RECORD SET:
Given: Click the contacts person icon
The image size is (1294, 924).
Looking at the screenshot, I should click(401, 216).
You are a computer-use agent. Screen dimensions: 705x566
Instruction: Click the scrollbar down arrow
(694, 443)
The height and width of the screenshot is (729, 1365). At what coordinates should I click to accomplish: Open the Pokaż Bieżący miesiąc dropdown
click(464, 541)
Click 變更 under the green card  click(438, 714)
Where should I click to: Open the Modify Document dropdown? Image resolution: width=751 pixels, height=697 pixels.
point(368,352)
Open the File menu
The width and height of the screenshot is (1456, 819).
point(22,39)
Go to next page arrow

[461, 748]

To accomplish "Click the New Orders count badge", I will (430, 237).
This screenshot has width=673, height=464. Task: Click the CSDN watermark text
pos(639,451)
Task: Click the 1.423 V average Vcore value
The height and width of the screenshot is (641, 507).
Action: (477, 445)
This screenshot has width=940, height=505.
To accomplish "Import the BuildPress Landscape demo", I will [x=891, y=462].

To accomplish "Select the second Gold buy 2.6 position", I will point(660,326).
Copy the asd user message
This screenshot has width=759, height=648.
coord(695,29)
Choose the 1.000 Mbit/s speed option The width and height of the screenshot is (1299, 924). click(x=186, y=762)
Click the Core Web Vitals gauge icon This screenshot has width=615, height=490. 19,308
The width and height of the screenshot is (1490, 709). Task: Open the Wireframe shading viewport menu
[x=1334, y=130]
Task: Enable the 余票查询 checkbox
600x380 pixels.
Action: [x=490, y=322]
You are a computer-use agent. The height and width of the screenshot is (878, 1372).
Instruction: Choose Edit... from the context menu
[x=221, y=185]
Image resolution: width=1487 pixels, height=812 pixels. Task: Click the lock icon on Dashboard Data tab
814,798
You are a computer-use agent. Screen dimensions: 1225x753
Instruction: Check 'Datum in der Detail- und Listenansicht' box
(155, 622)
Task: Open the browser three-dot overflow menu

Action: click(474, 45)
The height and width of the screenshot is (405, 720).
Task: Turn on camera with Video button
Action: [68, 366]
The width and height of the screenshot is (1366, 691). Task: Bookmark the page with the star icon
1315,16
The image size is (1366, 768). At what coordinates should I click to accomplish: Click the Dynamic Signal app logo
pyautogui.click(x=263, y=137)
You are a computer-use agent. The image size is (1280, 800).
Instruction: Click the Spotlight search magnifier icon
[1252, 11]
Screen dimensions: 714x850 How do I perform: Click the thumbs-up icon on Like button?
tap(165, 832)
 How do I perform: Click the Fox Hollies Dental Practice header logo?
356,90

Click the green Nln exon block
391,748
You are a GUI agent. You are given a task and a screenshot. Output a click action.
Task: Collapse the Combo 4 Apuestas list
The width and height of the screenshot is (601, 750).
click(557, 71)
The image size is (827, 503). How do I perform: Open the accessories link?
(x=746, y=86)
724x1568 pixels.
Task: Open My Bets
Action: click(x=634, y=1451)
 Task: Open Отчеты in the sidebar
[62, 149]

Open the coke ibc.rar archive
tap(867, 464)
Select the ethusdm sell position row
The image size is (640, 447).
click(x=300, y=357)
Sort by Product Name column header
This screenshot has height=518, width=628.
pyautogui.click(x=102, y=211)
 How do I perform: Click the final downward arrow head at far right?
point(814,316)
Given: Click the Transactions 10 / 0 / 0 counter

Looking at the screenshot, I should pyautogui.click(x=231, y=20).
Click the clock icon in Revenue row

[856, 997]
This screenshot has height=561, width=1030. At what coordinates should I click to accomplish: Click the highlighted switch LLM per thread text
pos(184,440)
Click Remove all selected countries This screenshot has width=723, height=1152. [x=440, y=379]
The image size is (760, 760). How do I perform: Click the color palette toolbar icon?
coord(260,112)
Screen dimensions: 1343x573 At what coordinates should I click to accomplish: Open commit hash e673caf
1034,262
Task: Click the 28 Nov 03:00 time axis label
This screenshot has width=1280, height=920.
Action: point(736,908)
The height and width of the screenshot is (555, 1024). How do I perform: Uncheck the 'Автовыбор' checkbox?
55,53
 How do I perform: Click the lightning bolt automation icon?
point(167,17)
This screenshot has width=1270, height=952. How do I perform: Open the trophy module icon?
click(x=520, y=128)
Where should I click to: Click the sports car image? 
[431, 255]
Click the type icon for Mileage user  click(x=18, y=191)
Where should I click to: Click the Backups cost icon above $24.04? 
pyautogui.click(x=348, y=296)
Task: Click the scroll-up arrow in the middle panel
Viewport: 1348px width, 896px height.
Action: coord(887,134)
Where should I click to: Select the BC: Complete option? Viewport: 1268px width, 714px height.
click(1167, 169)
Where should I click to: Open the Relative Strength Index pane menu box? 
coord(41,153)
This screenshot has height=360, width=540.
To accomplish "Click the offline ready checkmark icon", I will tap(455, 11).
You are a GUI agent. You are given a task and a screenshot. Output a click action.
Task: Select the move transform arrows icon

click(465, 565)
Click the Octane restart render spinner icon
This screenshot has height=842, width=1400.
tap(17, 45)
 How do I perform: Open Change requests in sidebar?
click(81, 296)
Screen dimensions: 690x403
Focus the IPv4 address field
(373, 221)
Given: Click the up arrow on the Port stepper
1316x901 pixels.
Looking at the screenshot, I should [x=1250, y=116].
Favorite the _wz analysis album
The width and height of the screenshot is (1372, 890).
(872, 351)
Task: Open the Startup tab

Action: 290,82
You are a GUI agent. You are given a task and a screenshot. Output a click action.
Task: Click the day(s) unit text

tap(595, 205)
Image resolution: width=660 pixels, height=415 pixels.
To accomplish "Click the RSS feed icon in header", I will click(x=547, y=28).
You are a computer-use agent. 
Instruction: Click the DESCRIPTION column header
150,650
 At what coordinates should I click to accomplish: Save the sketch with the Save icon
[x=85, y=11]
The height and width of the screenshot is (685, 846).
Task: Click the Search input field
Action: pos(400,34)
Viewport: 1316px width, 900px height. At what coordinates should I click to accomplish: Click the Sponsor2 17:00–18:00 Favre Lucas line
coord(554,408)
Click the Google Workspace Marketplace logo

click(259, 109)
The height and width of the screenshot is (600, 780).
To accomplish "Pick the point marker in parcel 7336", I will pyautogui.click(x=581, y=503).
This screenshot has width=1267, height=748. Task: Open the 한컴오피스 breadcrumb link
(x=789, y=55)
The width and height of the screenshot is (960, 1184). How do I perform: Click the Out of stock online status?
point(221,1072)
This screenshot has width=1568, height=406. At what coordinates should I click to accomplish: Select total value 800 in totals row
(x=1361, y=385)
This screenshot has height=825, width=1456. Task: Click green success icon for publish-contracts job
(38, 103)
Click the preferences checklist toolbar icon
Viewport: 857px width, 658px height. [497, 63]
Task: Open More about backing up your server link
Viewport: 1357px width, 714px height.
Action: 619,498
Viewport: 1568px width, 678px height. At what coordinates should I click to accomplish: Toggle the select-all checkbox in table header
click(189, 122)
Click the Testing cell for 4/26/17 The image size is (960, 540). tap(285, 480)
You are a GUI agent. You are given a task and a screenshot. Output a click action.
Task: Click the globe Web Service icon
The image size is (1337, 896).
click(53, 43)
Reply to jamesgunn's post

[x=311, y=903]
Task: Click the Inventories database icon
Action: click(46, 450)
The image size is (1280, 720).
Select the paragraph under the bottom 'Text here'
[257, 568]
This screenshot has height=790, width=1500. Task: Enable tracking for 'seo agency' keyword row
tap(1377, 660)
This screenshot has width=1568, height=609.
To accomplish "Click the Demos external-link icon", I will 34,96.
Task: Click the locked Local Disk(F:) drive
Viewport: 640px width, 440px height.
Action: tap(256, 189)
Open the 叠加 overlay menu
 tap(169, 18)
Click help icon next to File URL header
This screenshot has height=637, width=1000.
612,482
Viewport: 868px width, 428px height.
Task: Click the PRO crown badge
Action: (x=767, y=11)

DIRECTIONS FOR THIS TASK:
Transcribe verbatim the rows above, from the line with "I will point(660,326)." to the line with "tap(165, 832)", including both of those lines.

SOLUTION TO THIS EXERCISE:
To accomplish "Select the second Gold buy 2.6 position", I will point(660,326).
Copy the asd user message
This screenshot has width=759, height=648.
coord(695,29)
Choose the 1.000 Mbit/s speed option The width and height of the screenshot is (1299, 924). click(x=186, y=762)
Click the Core Web Vitals gauge icon This screenshot has width=615, height=490. 19,308
The width and height of the screenshot is (1490, 709). Task: Open the Wireframe shading viewport menu
[x=1334, y=130]
Task: Enable the 余票查询 checkbox
600x380 pixels.
Action: [x=490, y=322]
You are a computer-use agent. The height and width of the screenshot is (878, 1372).
Instruction: Choose Edit... from the context menu
[x=221, y=185]
Image resolution: width=1487 pixels, height=812 pixels. Task: Click the lock icon on Dashboard Data tab
814,798
You are a computer-use agent. Screen dimensions: 1225x753
Instruction: Check 'Datum in der Detail- und Listenansicht' box
(155, 622)
Task: Open the browser three-dot overflow menu

Action: click(474, 45)
The height and width of the screenshot is (405, 720).
Task: Turn on camera with Video button
Action: [68, 366]
The width and height of the screenshot is (1366, 691). Task: Bookmark the page with the star icon
1315,16
The image size is (1366, 768). At what coordinates should I click to accomplish: Click the Dynamic Signal app logo
pyautogui.click(x=263, y=137)
You are a computer-use agent. The image size is (1280, 800).
Instruction: Click the Spotlight search magnifier icon
[1252, 11]
Screen dimensions: 714x850 How do I perform: Click the thumbs-up icon on Like button?
tap(165, 832)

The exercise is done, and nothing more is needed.